Reproduce each line of the listing below verbatim.
****************************************
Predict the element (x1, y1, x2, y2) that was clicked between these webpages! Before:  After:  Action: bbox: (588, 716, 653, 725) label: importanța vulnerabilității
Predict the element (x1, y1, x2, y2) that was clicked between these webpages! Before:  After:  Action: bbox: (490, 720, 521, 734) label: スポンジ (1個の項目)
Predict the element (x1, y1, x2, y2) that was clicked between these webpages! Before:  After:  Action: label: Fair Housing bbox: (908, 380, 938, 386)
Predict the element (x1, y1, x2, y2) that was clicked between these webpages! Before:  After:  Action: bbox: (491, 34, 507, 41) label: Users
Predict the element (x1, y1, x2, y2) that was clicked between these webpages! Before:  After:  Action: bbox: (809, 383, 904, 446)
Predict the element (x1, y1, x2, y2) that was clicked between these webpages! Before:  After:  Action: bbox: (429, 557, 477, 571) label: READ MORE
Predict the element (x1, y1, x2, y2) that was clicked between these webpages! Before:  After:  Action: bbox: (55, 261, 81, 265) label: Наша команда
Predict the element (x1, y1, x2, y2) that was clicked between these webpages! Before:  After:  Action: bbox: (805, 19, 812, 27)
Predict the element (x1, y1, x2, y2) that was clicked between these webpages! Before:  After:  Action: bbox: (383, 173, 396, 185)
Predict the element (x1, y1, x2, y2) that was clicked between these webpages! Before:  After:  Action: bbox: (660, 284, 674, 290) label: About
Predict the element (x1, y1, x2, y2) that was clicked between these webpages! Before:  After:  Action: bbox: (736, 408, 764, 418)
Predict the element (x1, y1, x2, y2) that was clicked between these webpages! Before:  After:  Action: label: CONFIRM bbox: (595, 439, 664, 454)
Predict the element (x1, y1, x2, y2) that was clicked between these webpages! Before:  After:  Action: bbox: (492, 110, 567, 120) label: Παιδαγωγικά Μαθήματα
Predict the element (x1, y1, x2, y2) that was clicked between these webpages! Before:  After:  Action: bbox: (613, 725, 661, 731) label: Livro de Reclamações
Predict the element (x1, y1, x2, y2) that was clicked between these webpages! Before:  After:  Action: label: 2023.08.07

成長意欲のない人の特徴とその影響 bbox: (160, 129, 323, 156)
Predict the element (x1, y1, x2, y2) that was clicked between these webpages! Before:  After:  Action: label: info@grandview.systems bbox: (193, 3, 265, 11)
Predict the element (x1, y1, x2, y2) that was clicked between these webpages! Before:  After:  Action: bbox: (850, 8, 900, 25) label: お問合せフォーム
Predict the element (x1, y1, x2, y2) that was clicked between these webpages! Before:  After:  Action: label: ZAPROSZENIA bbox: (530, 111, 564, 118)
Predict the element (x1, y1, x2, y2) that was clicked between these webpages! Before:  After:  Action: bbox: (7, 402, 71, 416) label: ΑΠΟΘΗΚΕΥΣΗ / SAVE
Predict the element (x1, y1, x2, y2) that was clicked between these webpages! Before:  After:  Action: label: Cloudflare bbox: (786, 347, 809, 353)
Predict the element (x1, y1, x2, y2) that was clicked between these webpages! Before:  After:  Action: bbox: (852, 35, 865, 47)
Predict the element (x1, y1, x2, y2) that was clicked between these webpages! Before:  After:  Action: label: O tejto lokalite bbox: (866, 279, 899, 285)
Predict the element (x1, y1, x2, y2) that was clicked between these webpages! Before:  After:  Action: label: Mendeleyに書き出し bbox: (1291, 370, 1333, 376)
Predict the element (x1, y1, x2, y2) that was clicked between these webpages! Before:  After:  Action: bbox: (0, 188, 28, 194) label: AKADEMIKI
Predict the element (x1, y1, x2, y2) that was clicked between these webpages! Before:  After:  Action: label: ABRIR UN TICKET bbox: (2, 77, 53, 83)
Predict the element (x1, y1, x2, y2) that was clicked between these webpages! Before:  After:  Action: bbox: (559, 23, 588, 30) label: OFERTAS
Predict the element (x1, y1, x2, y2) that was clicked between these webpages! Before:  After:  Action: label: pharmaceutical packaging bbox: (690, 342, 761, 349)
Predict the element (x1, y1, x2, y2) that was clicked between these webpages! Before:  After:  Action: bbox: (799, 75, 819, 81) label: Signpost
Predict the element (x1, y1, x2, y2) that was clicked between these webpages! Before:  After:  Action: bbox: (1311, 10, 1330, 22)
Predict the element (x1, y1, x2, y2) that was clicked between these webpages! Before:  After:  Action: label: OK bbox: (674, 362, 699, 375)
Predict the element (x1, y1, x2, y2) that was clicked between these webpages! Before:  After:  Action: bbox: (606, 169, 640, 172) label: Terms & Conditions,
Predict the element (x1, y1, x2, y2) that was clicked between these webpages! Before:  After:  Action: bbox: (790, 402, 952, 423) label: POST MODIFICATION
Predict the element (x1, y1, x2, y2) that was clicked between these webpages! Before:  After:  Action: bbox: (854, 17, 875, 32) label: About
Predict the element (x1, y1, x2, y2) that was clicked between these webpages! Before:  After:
****************************************
→ CORRECT OUTPUT:
Predict the element (x1, y1, x2, y2) that was clicked between these webpages! Before:  After:  Action: bbox: (588, 716, 653, 725) label: importanța vulnerabilității
Predict the element (x1, y1, x2, y2) that was clicked between these webpages! Before:  After:  Action: bbox: (490, 720, 521, 734) label: スポンジ (1個の項目)
Predict the element (x1, y1, x2, y2) that was clicked between these webpages! Before:  After:  Action: label: Fair Housing bbox: (908, 380, 938, 386)
Predict the element (x1, y1, x2, y2) that was clicked between these webpages! Before:  After:  Action: bbox: (491, 34, 507, 41) label: Users
Predict the element (x1, y1, x2, y2) that was clicked between these webpages! Before:  After:  Action: bbox: (809, 383, 904, 446)
Predict the element (x1, y1, x2, y2) that was clicked between these webpages! Before:  After:  Action: bbox: (429, 557, 477, 571) label: READ MORE
Predict the element (x1, y1, x2, y2) that was clicked between these webpages! Before:  After:  Action: bbox: (55, 261, 81, 265) label: Наша команда
Predict the element (x1, y1, x2, y2) that was clicked between these webpages! Before:  After:  Action: bbox: (805, 19, 812, 27)
Predict the element (x1, y1, x2, y2) that was clicked between these webpages! Before:  After:  Action: bbox: (383, 173, 396, 185)
Predict the element (x1, y1, x2, y2) that was clicked between these webpages! Before:  After:  Action: bbox: (660, 284, 674, 290) label: About
Predict the element (x1, y1, x2, y2) that was clicked between these webpages! Before:  After:  Action: bbox: (736, 408, 764, 418)
Predict the element (x1, y1, x2, y2) that was clicked between these webpages! Before:  After:  Action: label: CONFIRM bbox: (595, 439, 664, 454)
Predict the element (x1, y1, x2, y2) that was clicked between these webpages! Before:  After:  Action: bbox: (492, 110, 567, 120) label: Παιδαγωγικά Μαθήματα
Predict the element (x1, y1, x2, y2) that was clicked between these webpages! Before:  After:  Action: bbox: (613, 725, 661, 731) label: Livro de Reclamações
Predict the element (x1, y1, x2, y2) that was clicked between these webpages! Before:  After:  Action: label: 2023.08.07

成長意欲のない人の特徴とその影響 bbox: (160, 129, 323, 156)
Predict the element (x1, y1, x2, y2) that was clicked between these webpages! Before:  After:  Action: label: info@grandview.systems bbox: (193, 3, 265, 11)
Predict the element (x1, y1, x2, y2) that was clicked between these webpages! Before:  After:  Action: bbox: (850, 8, 900, 25) label: お問合せフォーム
Predict the element (x1, y1, x2, y2) that was clicked between these webpages! Before:  After:  Action: label: ZAPROSZENIA bbox: (530, 111, 564, 118)
Predict the element (x1, y1, x2, y2) that was clicked between these webpages! Before:  After:  Action: bbox: (7, 402, 71, 416) label: ΑΠΟΘΗΚΕΥΣΗ / SAVE
Predict the element (x1, y1, x2, y2) that was clicked between these webpages! Before:  After:  Action: label: Cloudflare bbox: (786, 347, 809, 353)
Predict the element (x1, y1, x2, y2) that was clicked between these webpages! Before:  After:  Action: bbox: (852, 35, 865, 47)
Predict the element (x1, y1, x2, y2) that was clicked between these webpages! Before:  After:  Action: label: O tejto lokalite bbox: (866, 279, 899, 285)
Predict the element (x1, y1, x2, y2) that was clicked between these webpages! Before:  After:  Action: label: Mendeleyに書き出し bbox: (1291, 370, 1333, 376)
Predict the element (x1, y1, x2, y2) that was clicked between these webpages! Before:  After:  Action: bbox: (0, 188, 28, 194) label: AKADEMIKI
Predict the element (x1, y1, x2, y2) that was clicked between these webpages! Before:  After:  Action: label: ABRIR UN TICKET bbox: (2, 77, 53, 83)
Predict the element (x1, y1, x2, y2) that was clicked between these webpages! Before:  After:  Action: bbox: (559, 23, 588, 30) label: OFERTAS
Predict the element (x1, y1, x2, y2) that was clicked between these webpages! Before:  After:  Action: label: pharmaceutical packaging bbox: (690, 342, 761, 349)
Predict the element (x1, y1, x2, y2) that was clicked between these webpages! Before:  After:  Action: bbox: (799, 75, 819, 81) label: Signpost
Predict the element (x1, y1, x2, y2) that was clicked between these webpages! Before:  After:  Action: bbox: (1311, 10, 1330, 22)
Predict the element (x1, y1, x2, y2) that was clicked between these webpages! Before:  After:  Action: label: OK bbox: (674, 362, 699, 375)
Predict the element (x1, y1, x2, y2) that was clicked between these webpages! Before:  After:  Action: bbox: (606, 169, 640, 172) label: Terms & Conditions,
Predict the element (x1, y1, x2, y2) that was clicked between these webpages! Before:  After:  Action: bbox: (790, 402, 952, 423) label: POST MODIFICATION
Predict the element (x1, y1, x2, y2) that was clicked between these webpages! Before:  After:  Action: bbox: (854, 17, 875, 32) label: About
Predict the element (x1, y1, x2, y2) that was clicked between these webpages! Before:  After:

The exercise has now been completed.